## Collected data entries
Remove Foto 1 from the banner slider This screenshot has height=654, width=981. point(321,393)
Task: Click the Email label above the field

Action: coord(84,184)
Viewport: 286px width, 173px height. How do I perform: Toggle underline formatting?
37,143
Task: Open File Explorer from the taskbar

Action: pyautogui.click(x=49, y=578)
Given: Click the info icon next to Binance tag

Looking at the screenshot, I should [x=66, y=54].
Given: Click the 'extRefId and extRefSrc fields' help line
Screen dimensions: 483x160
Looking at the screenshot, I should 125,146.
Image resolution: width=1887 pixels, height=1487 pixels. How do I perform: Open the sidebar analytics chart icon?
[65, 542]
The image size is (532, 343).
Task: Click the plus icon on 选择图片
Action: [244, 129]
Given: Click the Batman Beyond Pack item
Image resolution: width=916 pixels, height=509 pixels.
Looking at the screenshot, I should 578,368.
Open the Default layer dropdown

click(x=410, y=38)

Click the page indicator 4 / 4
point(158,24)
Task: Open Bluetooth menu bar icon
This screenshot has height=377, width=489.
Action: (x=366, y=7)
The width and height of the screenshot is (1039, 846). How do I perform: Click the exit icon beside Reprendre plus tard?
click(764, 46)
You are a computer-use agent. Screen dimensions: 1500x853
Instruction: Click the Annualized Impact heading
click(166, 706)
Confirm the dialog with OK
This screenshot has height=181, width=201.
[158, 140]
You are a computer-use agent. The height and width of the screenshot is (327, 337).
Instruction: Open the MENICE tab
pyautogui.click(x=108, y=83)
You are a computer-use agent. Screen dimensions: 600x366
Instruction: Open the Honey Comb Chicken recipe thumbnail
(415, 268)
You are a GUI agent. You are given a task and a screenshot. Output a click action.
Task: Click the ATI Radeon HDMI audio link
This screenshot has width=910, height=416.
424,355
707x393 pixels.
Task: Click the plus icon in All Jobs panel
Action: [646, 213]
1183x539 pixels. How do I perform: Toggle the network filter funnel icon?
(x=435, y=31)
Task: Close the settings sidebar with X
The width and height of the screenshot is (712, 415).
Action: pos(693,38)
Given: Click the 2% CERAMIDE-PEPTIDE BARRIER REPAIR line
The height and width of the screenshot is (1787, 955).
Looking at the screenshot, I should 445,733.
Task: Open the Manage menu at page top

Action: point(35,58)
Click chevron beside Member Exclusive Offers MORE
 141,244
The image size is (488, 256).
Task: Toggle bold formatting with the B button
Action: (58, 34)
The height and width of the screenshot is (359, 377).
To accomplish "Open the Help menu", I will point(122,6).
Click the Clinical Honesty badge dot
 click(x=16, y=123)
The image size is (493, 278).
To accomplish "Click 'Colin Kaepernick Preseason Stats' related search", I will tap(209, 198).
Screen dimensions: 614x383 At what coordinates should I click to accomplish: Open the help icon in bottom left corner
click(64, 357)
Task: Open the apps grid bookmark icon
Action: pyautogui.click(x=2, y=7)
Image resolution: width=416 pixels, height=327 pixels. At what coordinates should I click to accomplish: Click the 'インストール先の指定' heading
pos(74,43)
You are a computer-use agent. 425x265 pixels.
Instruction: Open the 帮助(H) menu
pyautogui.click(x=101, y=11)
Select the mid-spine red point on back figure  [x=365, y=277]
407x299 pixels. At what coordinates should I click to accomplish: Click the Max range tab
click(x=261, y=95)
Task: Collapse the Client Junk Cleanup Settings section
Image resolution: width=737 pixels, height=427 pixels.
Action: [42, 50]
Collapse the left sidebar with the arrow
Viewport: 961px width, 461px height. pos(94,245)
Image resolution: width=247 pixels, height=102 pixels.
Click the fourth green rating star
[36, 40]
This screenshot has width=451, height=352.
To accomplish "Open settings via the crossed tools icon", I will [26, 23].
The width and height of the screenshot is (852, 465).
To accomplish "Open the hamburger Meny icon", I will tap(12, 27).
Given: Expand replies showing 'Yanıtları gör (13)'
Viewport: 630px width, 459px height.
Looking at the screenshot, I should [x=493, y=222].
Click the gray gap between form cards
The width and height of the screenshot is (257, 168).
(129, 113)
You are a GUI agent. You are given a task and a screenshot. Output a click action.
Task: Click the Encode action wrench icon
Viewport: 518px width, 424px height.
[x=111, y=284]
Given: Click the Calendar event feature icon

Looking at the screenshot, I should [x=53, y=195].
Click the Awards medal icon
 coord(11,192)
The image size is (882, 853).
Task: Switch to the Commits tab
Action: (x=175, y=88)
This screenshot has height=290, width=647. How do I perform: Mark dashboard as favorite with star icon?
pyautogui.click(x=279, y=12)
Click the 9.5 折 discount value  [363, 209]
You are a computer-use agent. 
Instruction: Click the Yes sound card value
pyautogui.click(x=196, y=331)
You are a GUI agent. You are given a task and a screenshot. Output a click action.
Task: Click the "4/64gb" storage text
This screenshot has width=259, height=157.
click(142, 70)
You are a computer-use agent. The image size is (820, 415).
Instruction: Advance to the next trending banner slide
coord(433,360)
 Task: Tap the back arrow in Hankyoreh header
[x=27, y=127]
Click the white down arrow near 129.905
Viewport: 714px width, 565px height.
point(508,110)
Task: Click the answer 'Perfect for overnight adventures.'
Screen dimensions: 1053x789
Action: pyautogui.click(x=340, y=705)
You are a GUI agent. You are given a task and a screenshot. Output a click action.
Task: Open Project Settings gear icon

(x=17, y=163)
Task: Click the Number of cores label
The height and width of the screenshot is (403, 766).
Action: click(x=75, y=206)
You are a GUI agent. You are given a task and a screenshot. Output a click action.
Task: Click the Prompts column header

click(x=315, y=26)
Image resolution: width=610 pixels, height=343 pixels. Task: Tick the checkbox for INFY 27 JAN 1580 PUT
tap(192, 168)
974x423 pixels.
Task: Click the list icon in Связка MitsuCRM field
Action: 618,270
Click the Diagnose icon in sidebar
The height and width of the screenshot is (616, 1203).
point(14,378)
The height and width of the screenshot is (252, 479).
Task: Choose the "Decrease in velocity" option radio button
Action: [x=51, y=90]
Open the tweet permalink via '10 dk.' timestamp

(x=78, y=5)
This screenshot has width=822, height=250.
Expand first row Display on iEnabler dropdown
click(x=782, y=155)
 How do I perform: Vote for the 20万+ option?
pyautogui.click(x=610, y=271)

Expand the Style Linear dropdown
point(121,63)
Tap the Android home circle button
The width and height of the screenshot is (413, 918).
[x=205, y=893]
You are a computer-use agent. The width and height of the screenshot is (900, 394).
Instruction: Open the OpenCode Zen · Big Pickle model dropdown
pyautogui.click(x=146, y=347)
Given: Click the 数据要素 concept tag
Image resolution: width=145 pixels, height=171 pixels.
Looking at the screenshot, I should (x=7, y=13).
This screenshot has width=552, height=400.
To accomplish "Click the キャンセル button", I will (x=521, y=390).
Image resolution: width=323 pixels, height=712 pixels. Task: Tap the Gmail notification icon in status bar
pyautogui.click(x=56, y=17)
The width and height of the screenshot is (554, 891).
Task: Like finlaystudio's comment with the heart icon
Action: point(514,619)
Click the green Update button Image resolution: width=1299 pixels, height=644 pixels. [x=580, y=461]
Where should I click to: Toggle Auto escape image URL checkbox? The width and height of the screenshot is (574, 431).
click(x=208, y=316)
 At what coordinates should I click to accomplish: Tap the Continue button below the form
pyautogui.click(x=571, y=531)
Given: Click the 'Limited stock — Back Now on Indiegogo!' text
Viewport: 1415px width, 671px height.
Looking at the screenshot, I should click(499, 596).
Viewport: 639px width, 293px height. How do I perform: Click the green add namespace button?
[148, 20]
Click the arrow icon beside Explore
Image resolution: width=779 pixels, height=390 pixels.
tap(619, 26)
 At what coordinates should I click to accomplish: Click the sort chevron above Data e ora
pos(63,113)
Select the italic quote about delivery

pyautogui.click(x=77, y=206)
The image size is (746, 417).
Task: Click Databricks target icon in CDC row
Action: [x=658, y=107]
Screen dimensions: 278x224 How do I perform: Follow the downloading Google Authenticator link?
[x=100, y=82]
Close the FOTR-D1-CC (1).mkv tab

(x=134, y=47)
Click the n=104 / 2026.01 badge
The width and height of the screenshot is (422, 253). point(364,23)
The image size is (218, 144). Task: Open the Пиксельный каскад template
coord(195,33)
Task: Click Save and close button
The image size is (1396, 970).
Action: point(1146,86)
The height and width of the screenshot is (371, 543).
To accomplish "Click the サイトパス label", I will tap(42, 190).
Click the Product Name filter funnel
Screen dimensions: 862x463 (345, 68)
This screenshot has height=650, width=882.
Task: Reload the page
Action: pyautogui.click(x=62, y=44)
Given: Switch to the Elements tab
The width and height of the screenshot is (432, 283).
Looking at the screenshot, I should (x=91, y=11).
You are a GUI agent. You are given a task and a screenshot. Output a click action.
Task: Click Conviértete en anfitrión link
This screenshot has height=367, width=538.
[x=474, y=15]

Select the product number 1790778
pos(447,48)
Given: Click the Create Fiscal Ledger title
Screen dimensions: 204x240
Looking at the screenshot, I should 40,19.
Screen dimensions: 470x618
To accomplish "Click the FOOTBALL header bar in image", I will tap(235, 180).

## Task to complete
Up to and including the line with "You are a computer-use agent. Screen dimensions: 600x366", restate the records above word for word from the very first line.

## Response to the task
Remove Foto 1 from the banner slider This screenshot has height=654, width=981. point(321,393)
Task: Click the Email label above the field

Action: coord(84,184)
Viewport: 286px width, 173px height. How do I perform: Toggle underline formatting?
37,143
Task: Open File Explorer from the taskbar

Action: pyautogui.click(x=49, y=578)
Given: Click the info icon next to Binance tag

Looking at the screenshot, I should [x=66, y=54].
Given: Click the 'extRefId and extRefSrc fields' help line
Screen dimensions: 483x160
Looking at the screenshot, I should 125,146.
Image resolution: width=1887 pixels, height=1487 pixels. How do I perform: Open the sidebar analytics chart icon?
[65, 542]
The image size is (532, 343).
Task: Click the plus icon on 选择图片
Action: [244, 129]
Given: Click the Batman Beyond Pack item
Image resolution: width=916 pixels, height=509 pixels.
Looking at the screenshot, I should 578,368.
Open the Default layer dropdown

click(x=410, y=38)

Click the page indicator 4 / 4
point(158,24)
Task: Open Bluetooth menu bar icon
This screenshot has height=377, width=489.
Action: (x=366, y=7)
The width and height of the screenshot is (1039, 846). How do I perform: Click the exit icon beside Reprendre plus tard?
click(764, 46)
You are a computer-use agent. Screen dimensions: 1500x853
Instruction: Click the Annualized Impact heading
click(166, 706)
Confirm the dialog with OK
This screenshot has height=181, width=201.
[158, 140]
You are a computer-use agent. The height and width of the screenshot is (327, 337).
Instruction: Open the MENICE tab
pyautogui.click(x=108, y=83)
You are a computer-use agent. Screen dimensions: 600x366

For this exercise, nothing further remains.